• **Tasks for this exercise**:
1. Answer these questions about the study excerpt, one line each:
(a) What pore size was the PVDF membrane used for protein transfer?
(b) How much myocardial tissue was mixed with PBS and homogenized for the radioimmunoassay?
(c) By what percentage did LVEDP increase in the CLP group?
2. Rewrite the study excerpt between "Statistical analysis" and "statistically significant difference.", inclusive, with "one-way ANOVA" changed to "two-way ANOVA".

• **Reading passage**:
++++++++++

Western blot analysis
Total protein concentration was measured using a BCA kit. Equal amounts of protein (40 μg) were separated electrophoretically using 10% SDS-PAGE and the gel was then transferred to a 0.45 μm PVDF membrane. Blots were soaked in blocking buffer (5% non-fat milk) and then incubated with primary antibodies (anti-JAK, 1:200; anti-STAT3, 1:200; anti-β-actin, 1:1,000) overnight at 4°C. Following thorough washing with TBST buffer, horseradish peroxidase conjugated secondary antibodies (1:10,000) were applied and immune complexes were then visualized using the enhanced chemiluminescence detection system.
Radioimmunoassay
Levels of TNF-α and IL-1β in myocardial tissue were determined by radioimmunoassay. Myocardial tissue (100 mg) was mixed with a 3-fold volume of PBS and homogenized, then centrifuged at 12900 x g for 20 min at 4°C. Protein levels of TNF-α and IL-1β in the supernatant were quantified using a radioimmunoassay assay kit.
Statistical analysis
Results were presented as the mean ± SEM of at least three separate experiments. Data were analyzed by one-way ANOVA, followed by the Student-Newman-Keuls post hoc test. P<0.05 was considered to indicate a statistically significant difference.
ResultsCardiac function assay
Changes in myocardial diastolic function are an important characteristic of septic shock (16). A rat model of CLP was used to evaluate the effect of OMT on cardiac function in rats with septic shock. As demonstrated in Table I and Fig. 1, cardiac function parameters, including HR, MAP, LVSP, LVEDP, LVdp/dtmax and -LVdp/dtmax indices were not affected in the OMT control group compared with the control (CON) group. In the CLP group, significant changes in all indices were identified (P<0.01) compared with CON. HR increased by 15%, MAP reduced by 33%, LVSP reduced by 24%, LVEDP increased by 47%, LVdp/dtmax reduced by 38% and -LVdp/dtmax reduced by 32%. Following treatment with various doses of OMT, the CLP + high-dose OMT group was observed to reduce HR by 11% (P<0.05), increase MAP by 26% (P<0.01), increase LVSP by 20% (P<0.01), reduce LVEDP by 20% (P<0.01) and increase LVdp/dtmax by 50% (P<0.01) and -LVdp/dtmax by 25% (P<0.01) compared with CLP. The CLP + middle dose OMT group was observed to have a reduced HR by 7% (P<0.05), increased MAP by 17% (P< 0.05), increased LVSP in 10% (P<0.05), reduced LVEDP by 14% (P<0.05) and increased LVdp/dtmax by 35% (P<0.01) and -LVdp/dtmax by 25% (P<0.01). HR was reduced by 3% (P>0.05), MAP was increased by 9% (P<0.05), LVSP was increased by 3% (P>0.05), LVEDP was reduced by 2% (P>0.05), LVdp/dtmax was increased by 13% (P<0.05) and -LVdp/dtmax was increased by 9% (P<0.05) in the CLP + low-dose OMT group. The positive control CLP + DEX group did not reveal marked differences in various indices compared with CON, CLP + high-dose OMT and CLP + middle-dose OMT, however a significant difference in all indices was found when compared with CLP and CLP + low-dose OMT.

++++++++++

• **Recorded data**:

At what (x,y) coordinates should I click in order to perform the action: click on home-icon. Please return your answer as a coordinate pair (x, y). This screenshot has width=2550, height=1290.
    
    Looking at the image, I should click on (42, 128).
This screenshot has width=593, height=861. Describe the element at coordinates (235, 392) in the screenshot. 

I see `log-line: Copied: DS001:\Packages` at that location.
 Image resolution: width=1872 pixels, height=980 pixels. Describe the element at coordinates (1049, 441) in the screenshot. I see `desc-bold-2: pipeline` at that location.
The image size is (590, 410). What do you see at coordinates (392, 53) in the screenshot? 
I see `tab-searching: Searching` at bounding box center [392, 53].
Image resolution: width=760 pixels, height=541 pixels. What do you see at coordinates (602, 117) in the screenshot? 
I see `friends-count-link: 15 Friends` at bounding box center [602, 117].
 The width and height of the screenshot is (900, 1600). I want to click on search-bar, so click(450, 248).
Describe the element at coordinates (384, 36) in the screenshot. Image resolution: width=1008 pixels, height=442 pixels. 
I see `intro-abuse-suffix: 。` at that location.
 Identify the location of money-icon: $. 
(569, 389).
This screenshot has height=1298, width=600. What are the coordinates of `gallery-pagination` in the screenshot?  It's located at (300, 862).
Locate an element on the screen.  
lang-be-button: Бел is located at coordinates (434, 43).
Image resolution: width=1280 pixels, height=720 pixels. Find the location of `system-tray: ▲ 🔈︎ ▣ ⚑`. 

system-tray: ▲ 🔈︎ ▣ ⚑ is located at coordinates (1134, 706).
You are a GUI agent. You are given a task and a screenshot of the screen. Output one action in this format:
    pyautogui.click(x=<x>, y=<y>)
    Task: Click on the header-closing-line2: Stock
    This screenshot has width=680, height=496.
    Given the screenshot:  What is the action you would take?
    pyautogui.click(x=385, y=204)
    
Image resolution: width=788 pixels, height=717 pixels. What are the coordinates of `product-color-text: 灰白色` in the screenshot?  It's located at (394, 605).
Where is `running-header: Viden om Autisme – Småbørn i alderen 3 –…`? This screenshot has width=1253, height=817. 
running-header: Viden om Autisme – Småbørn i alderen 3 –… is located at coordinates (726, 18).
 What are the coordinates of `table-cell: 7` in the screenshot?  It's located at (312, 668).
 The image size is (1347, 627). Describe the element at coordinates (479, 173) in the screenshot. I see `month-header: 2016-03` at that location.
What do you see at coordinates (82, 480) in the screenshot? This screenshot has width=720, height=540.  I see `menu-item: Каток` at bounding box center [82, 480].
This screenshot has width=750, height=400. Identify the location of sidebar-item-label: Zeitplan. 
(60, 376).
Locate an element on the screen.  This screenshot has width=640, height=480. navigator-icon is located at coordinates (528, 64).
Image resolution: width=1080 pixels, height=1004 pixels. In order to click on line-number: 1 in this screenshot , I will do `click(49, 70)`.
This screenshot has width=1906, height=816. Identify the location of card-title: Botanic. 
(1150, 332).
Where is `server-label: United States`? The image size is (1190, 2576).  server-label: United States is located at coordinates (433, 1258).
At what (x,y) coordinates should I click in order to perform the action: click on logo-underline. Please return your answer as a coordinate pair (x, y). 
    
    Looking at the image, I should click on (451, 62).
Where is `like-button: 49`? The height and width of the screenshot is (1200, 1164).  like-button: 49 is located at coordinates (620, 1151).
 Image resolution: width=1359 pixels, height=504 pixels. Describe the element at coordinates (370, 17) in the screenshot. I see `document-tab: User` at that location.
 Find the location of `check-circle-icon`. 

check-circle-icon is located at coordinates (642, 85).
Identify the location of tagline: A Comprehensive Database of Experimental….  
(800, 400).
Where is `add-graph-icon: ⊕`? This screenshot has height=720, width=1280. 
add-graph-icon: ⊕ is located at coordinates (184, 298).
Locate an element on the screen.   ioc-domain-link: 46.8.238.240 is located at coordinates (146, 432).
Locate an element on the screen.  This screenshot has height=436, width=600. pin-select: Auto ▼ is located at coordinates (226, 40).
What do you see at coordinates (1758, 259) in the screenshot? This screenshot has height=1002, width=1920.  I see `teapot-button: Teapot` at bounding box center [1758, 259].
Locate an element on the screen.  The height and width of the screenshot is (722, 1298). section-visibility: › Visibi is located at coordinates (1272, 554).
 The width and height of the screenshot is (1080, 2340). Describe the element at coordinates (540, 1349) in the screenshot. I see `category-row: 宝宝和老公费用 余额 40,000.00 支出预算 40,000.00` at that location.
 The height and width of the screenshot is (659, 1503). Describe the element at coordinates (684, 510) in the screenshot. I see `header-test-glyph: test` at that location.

++++++++++

• **Results for the exercise**:
1.
(a) 0.45 μm
(b) 100 mg
(c) 47%

2.
Statistical analysis
Results were presented as the mean ± SEM of at least three separate experiments. Data were analyzed by two-way ANOVA, followed by the Student-Newman-Keuls post hoc test. P<0.05 was considered to indicate a statistically significant difference.